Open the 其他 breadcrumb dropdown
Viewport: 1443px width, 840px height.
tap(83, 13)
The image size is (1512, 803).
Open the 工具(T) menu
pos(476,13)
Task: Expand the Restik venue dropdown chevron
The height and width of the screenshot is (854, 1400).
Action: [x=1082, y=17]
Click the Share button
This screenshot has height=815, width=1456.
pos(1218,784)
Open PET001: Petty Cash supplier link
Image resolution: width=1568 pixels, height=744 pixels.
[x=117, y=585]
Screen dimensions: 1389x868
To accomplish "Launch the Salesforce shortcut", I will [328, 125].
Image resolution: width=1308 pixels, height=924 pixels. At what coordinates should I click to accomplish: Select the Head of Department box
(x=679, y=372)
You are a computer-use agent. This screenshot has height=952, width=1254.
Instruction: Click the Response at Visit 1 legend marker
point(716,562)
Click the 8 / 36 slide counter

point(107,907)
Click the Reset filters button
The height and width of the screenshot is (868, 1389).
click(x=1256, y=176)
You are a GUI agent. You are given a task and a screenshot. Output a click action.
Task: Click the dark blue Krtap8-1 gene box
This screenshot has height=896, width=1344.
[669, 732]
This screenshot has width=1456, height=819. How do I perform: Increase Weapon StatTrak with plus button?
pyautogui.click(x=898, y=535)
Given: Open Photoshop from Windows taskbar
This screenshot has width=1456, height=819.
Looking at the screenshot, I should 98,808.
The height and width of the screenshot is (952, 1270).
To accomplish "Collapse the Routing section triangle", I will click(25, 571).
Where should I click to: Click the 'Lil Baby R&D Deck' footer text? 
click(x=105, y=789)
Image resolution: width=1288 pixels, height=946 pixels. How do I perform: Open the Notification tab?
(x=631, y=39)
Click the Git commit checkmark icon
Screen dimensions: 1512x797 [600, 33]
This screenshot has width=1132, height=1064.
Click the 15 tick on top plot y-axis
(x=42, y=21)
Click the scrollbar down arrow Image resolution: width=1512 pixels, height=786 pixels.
****************
Give the data again, exactly as written.

Result of this exercise:
Open the 其他 breadcrumb dropdown
Viewport: 1443px width, 840px height.
tap(83, 13)
The image size is (1512, 803).
Open the 工具(T) menu
pos(476,13)
Task: Expand the Restik venue dropdown chevron
The height and width of the screenshot is (854, 1400).
Action: [x=1082, y=17]
Click the Share button
This screenshot has height=815, width=1456.
pos(1218,784)
Open PET001: Petty Cash supplier link
Image resolution: width=1568 pixels, height=744 pixels.
[x=117, y=585]
Screen dimensions: 1389x868
To accomplish "Launch the Salesforce shortcut", I will [328, 125].
Image resolution: width=1308 pixels, height=924 pixels. At what coordinates should I click to accomplish: Select the Head of Department box
(x=679, y=372)
You are a computer-use agent. This screenshot has height=952, width=1254.
Instruction: Click the Response at Visit 1 legend marker
point(716,562)
Click the 8 / 36 slide counter

point(107,907)
Click the Reset filters button
The height and width of the screenshot is (868, 1389).
click(x=1256, y=176)
You are a GUI agent. You are given a task and a screenshot. Output a click action.
Task: Click the dark blue Krtap8-1 gene box
This screenshot has height=896, width=1344.
[669, 732]
This screenshot has width=1456, height=819. How do I perform: Increase Weapon StatTrak with plus button?
pyautogui.click(x=898, y=535)
Given: Open Photoshop from Windows taskbar
This screenshot has width=1456, height=819.
Looking at the screenshot, I should 98,808.
The height and width of the screenshot is (952, 1270).
To accomplish "Collapse the Routing section triangle", I will click(25, 571).
Where should I click to: Click the 'Lil Baby R&D Deck' footer text? 
click(x=105, y=789)
Image resolution: width=1288 pixels, height=946 pixels. How do I perform: Open the Notification tab?
(x=631, y=39)
Click the Git commit checkmark icon
Screen dimensions: 1512x797 [600, 33]
This screenshot has width=1132, height=1064.
Click the 15 tick on top plot y-axis
(x=42, y=21)
Click the scrollbar down arrow Image resolution: width=1512 pixels, height=786 pixels.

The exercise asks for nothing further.